Task to complete ->
Rewrite the records starting at the line that contains "You are a computer-use agent. Viewport: 1456px" and ending at the end of the records, swapping "ticker" for "quote" and leaving everything else unchanged. Leave the pictures out of your answer.

Records supplied ->

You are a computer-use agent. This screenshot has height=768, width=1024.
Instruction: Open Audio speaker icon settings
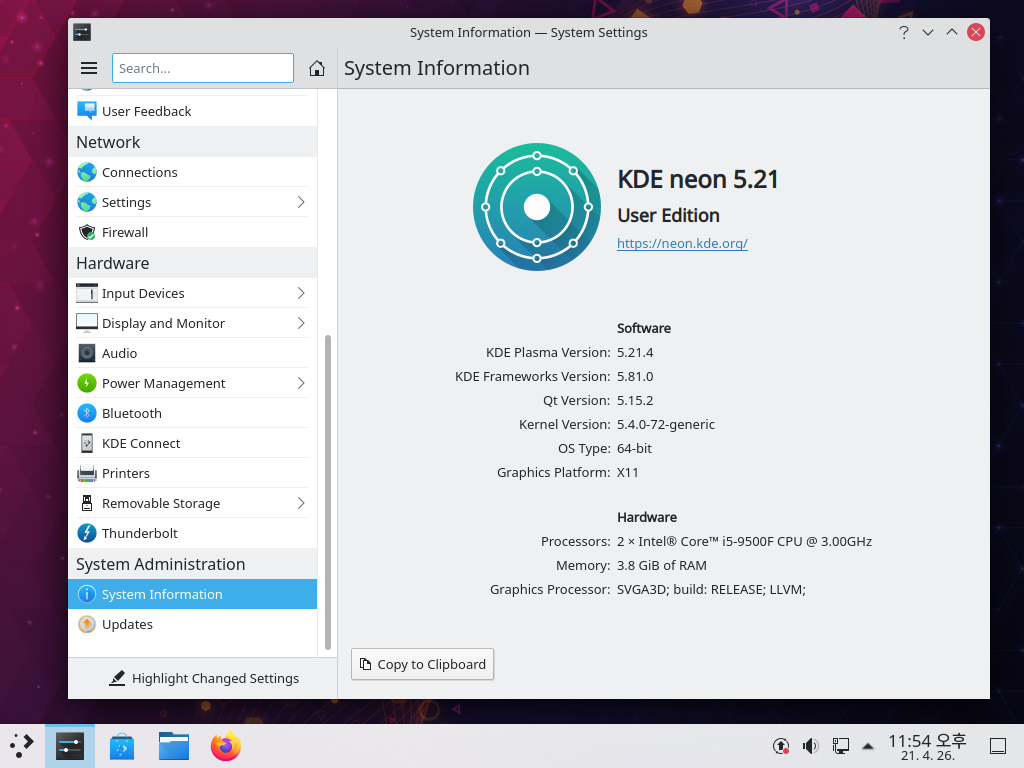(x=87, y=353)
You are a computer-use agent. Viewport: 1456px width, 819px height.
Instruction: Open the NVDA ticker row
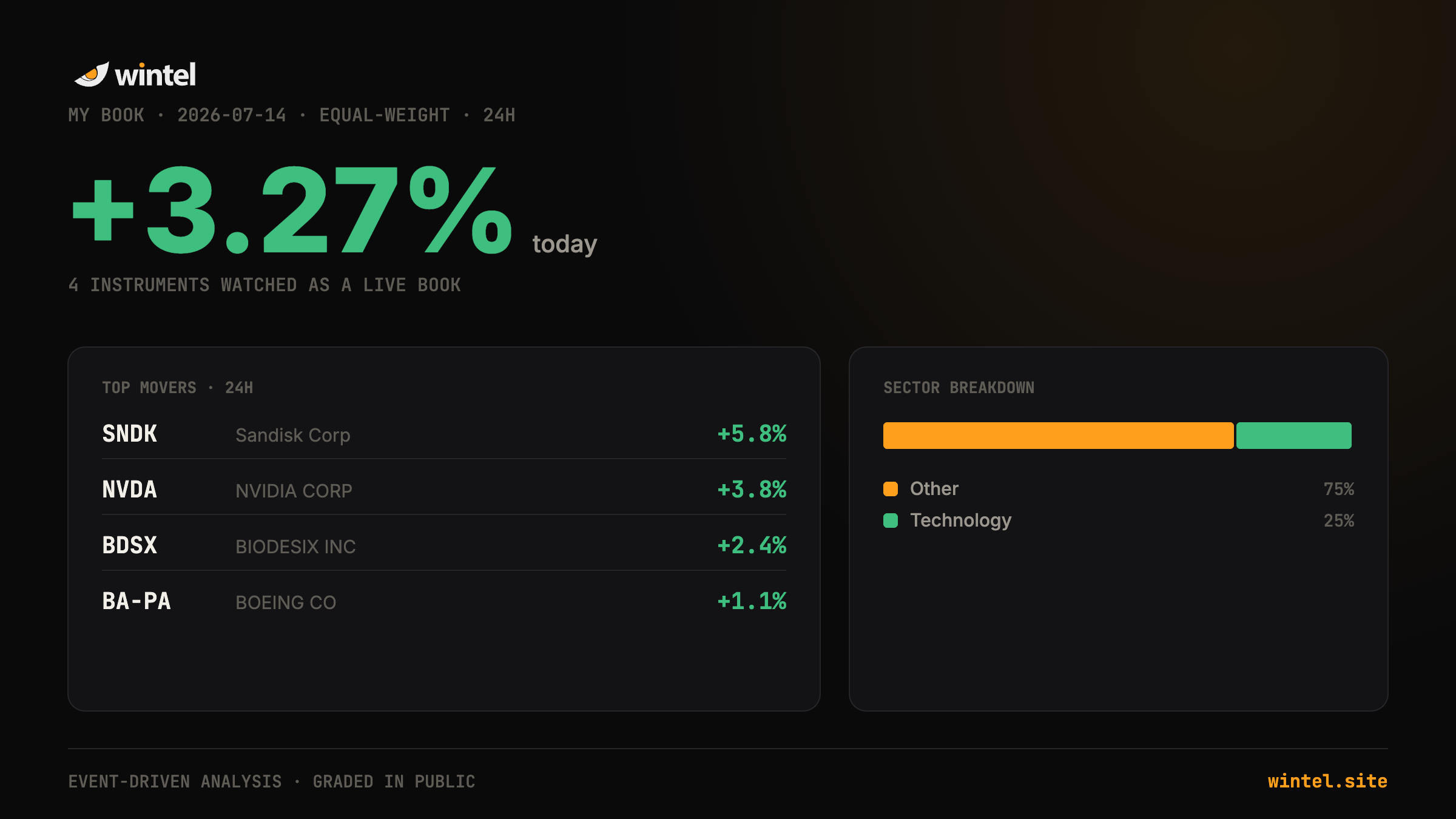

Complete answer ->
You are a computer-use agent. Viewport: 1456px width, 819px height.
Instruction: Open the NVDA quote row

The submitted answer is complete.